The hype of positive expectations, fuelled additionally by the establishment of technocratic government of Mario Monti in Italy, soon gave way to concerns about Greek public finance sustainability. Indeed, as time passed, no progress was detectable as regards either components of the government’s mandate. Oblivious of the limitations imposed on the interim government, Western press lamented on the misfortune of the talented PM whose attempts to implement reforms, so the press said, were blocked.

The alleged social resistance and alleged stubborn and short-sighted stance of main political parties to the reform process were identified as the main culprits. Overall, the Greeks were portrayed (undeservingly) as unable and/or unwilling to reform their country. That hardly any constructive discussions on the reform process had taken place up to February 2012 could be attributed to the fact that the discourse on reforming Greece did not entail any viable proposals as to how to address the weaknesses of the Greek economy. The rather illusory talk of reforms notwithstanding, the most important developments that weigh heavily on Greece’s current irreconcilable dilemma of bailout or default were defined during negotiations involving the Institute of International Finance (IIF), the Greek government and the Troika.

Clearly, questions of the value of the voluntary bond exchange programme, of debt sustainability, and of the necessary fiscal adjustment in Greece converge. Considerable delay in negotiating terms of the agreement with private creditors was observed in January 2012. Three contentious issues that could be linked to that delay included: the law selection clause, i.e. British versus Greek law, the latter favouring the debtor; interest rates (from the initial 5.2% the IIF agreed to 3.7%), grace period, and maturity; and terms and conditions behind the re-capitalisation scheme of the Greek domestic banks affected by the bond exchange programme (most recent information suggests that the state will re-capitalise respective banks by purchasing ordinary shares with limited voting rights, thus preserving entrepreneurial independence of banks).

Amidst suggestions that a 50% voluntary agreement with bondholders may not suffice to ensure Greek debt sustainability, by the end of January significant progress in negotiations on debt reduction was marked. Consequently, discussions on specifications of the second EU/IMF financial assistance programme (€130 billion) have become feasible by the end of January 2012.

By being explicit on the nine prerequisites, whereby wage reduction is the major component thereof, the Troika suggests internal devaluation, i.e. reduced labour cost is expected to enhance Greece’s competitiveness, and thus trigger growth. Even if this strategy could have worked elsewhere, it will not work in Greece.

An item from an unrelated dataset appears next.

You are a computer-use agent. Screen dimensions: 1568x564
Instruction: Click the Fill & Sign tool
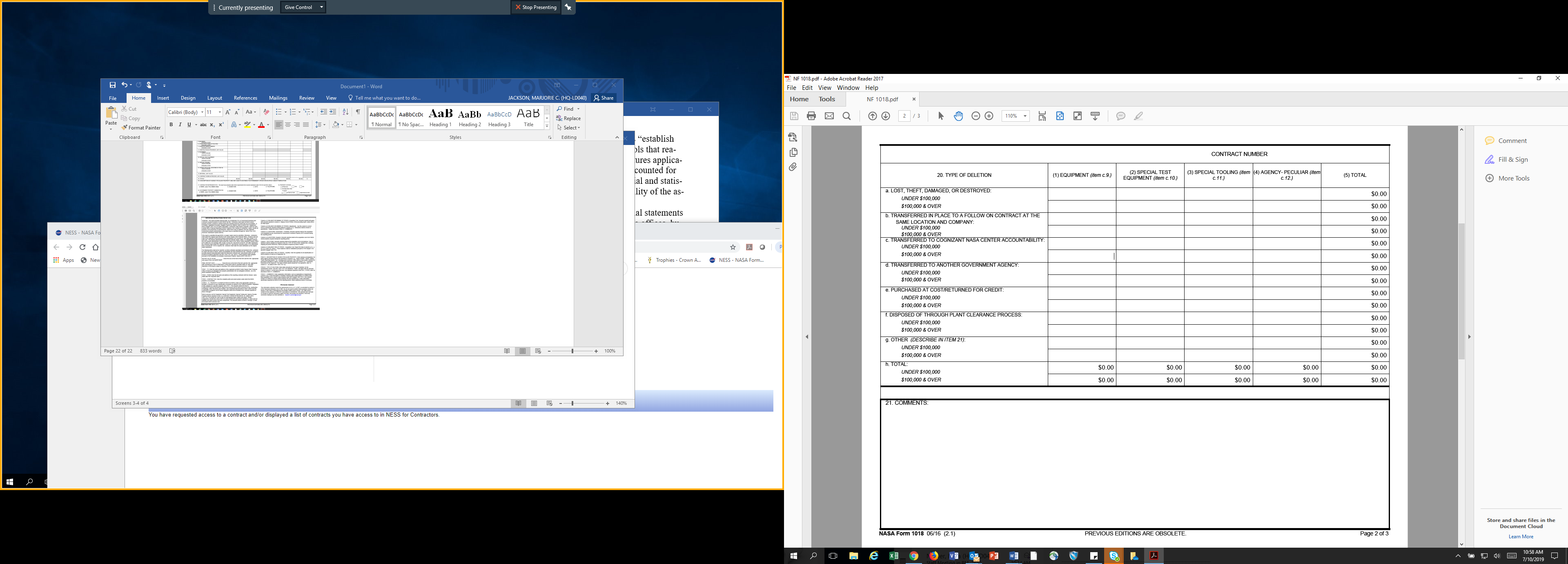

First, it is based on the incorrect assumption that efficiency of both private and public sector in Greece is the same, and thus that reductions in wages in the public sector (implemented as of November 2011) have to be matched with reductions in the private sector.

Second, the strategy of de facto internal devaluation assumes that once competitiveness is restored, Greece’s export will revive and thus the economy will recover. The problem with this assumption is that the value-added of industry as a % of GDP has fallen to 17% in 2011, whereby services make 79% of a corresponding value. As the services’ sector in Greece is driven largely by domestic demand, wage reductions will lead to further decline in consumption, no investment and even deeper recession.

What the Greek economy needs is a generous reduction of employment in the inefficient and overgrown public sector (currently 750,000 in general government plus 250,000 in state-owned enterprises) followed by privatisation (understood primarily as quintessential component of the restructuring of the economy, rather than quick revenue generator), and reduction in taxation (corporate, property, non-salary cost of employment). Only in this way the private sector will be given some space to breath, to absorb the unemployed, to start producing, to induce consumption, and to spur growth."